Use new model for realtime audio transcription

Hello, I want to use new models ( gpt-4o-mini-transcribe and gpt-4o-transcribe) for realtime transcription of ongoing audio (so, not a complete file). The guide gives some instruction on how to achieve this but I feel it’s incomplete and I cannot get to have audio transcribed.

This is where I am so far.
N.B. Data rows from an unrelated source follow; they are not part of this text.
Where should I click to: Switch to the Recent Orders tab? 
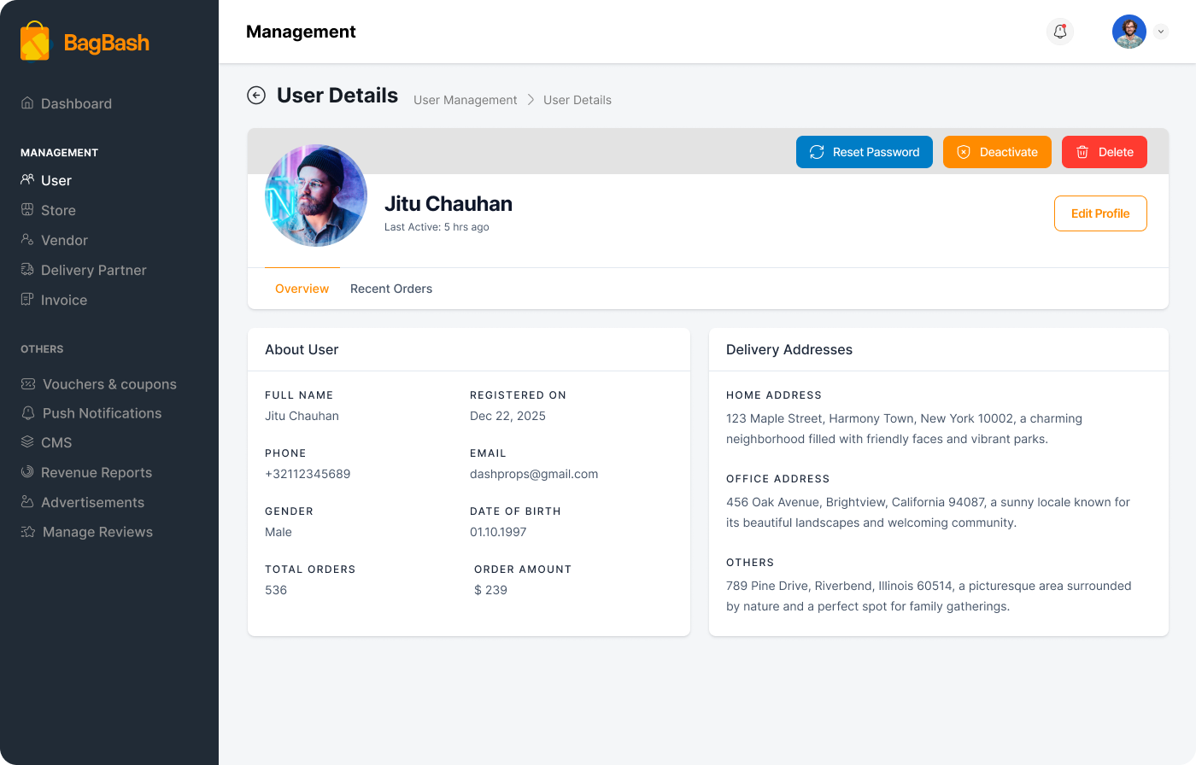click(x=391, y=289)
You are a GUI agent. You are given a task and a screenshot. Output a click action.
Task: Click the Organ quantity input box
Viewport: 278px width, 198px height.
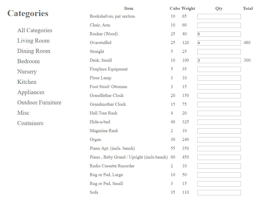219,140
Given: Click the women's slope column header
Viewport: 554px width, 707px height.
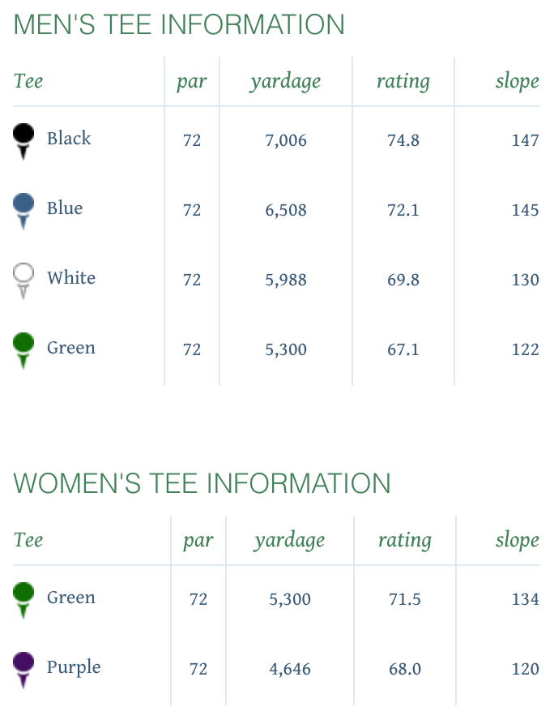Looking at the screenshot, I should [x=517, y=540].
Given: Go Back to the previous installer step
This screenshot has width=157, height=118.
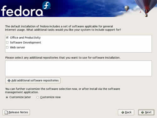Looking at the screenshot, I should pos(126,112).
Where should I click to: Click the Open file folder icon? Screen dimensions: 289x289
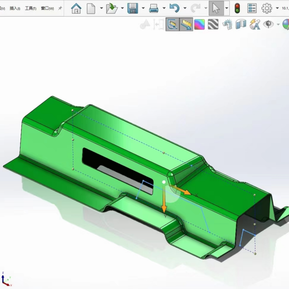112,8
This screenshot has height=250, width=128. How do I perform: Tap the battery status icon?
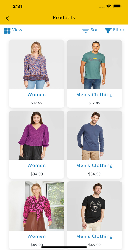(x=117, y=6)
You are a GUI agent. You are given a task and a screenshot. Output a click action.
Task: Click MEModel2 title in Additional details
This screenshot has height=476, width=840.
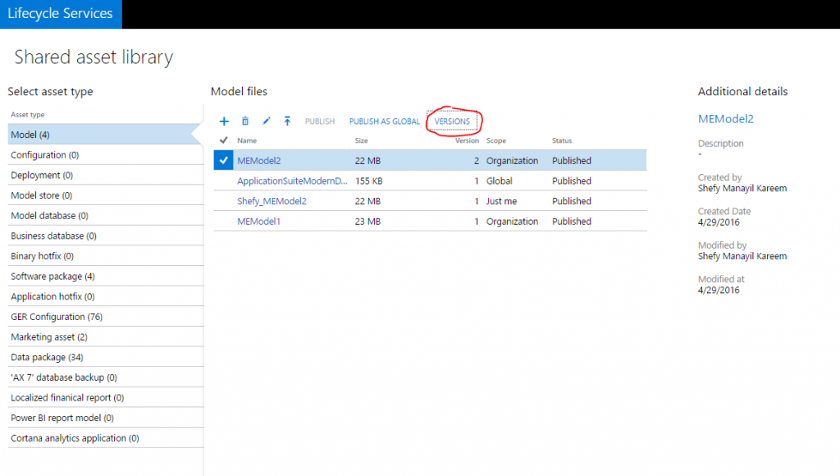[x=725, y=119]
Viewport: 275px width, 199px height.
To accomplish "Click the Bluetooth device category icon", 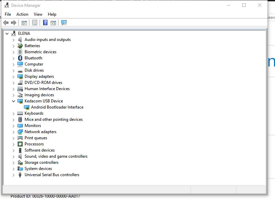I will click(20, 58).
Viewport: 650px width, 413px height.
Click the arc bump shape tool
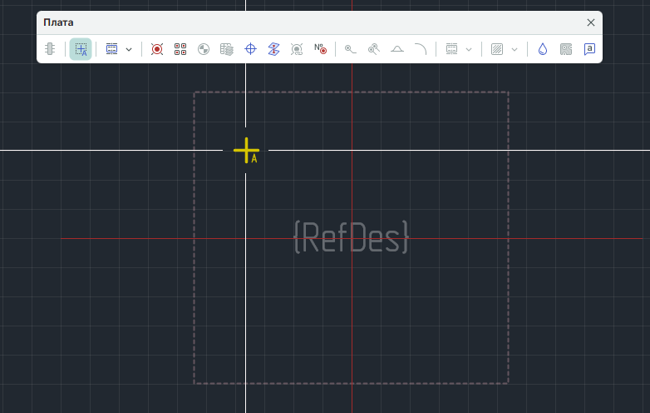397,49
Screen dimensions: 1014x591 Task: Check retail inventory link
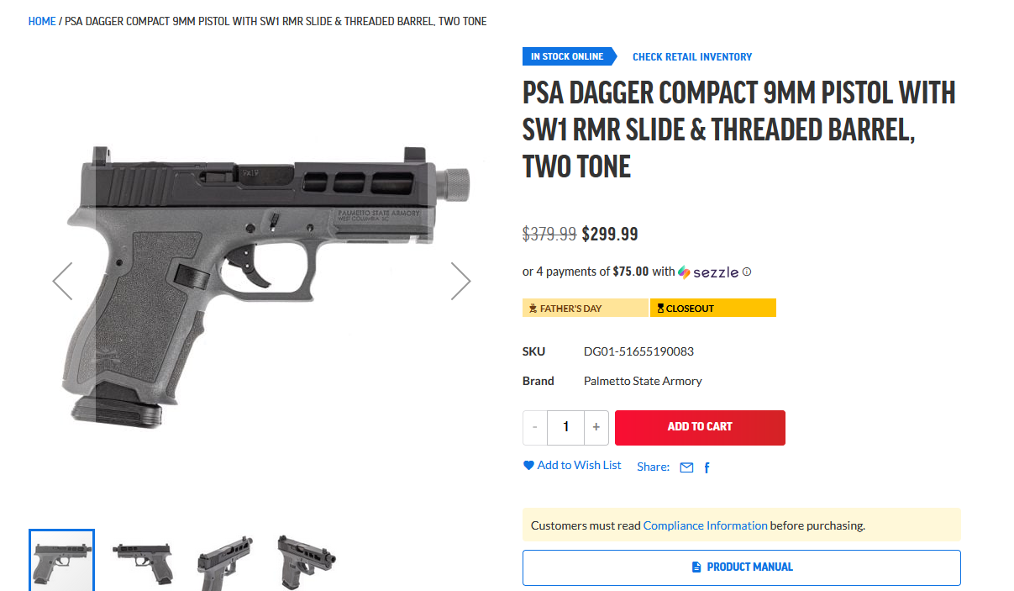pyautogui.click(x=692, y=56)
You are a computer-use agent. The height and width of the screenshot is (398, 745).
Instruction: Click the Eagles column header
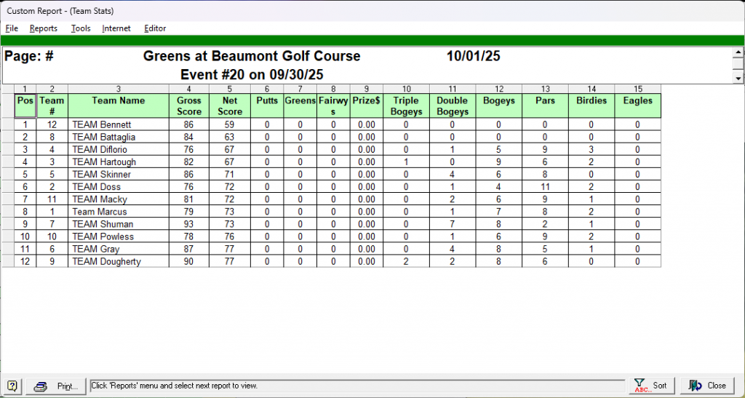coord(637,106)
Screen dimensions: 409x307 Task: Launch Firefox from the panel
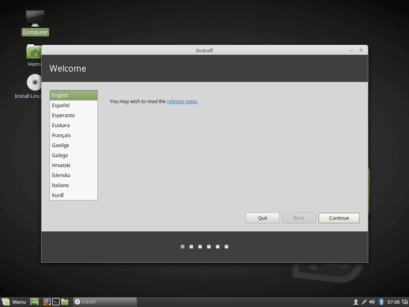[x=47, y=302]
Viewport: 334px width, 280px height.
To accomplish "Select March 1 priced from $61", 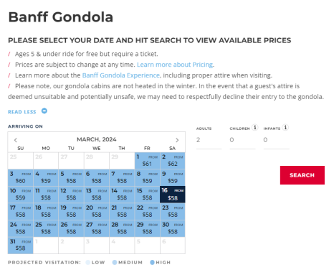I will 147,161.
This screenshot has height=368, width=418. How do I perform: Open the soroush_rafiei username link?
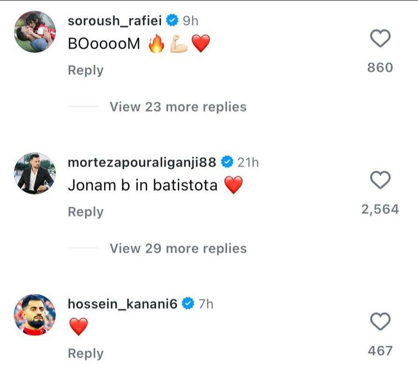tap(116, 21)
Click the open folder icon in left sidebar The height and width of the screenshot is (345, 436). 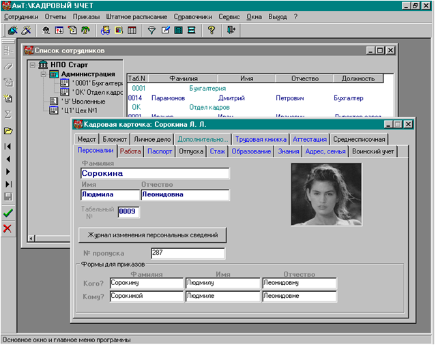click(8, 130)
First, I create a websocket to the given endpoint.

const websocket = new WebSocket(
      "wss://api.openai.com/v1/realtime?intent=transcription",
      {
        headers: {
          Authorization: `Bearer ${this.apiKey}`,
          "openai-beta": "realtime=v1",
        },
      }
    );

and here some information is already missing in the guide because apparently the beta header is mandatory.

At this point I wait for the first response from the websocket because each message I send should contain the session id (again, this key information is missing in the guide).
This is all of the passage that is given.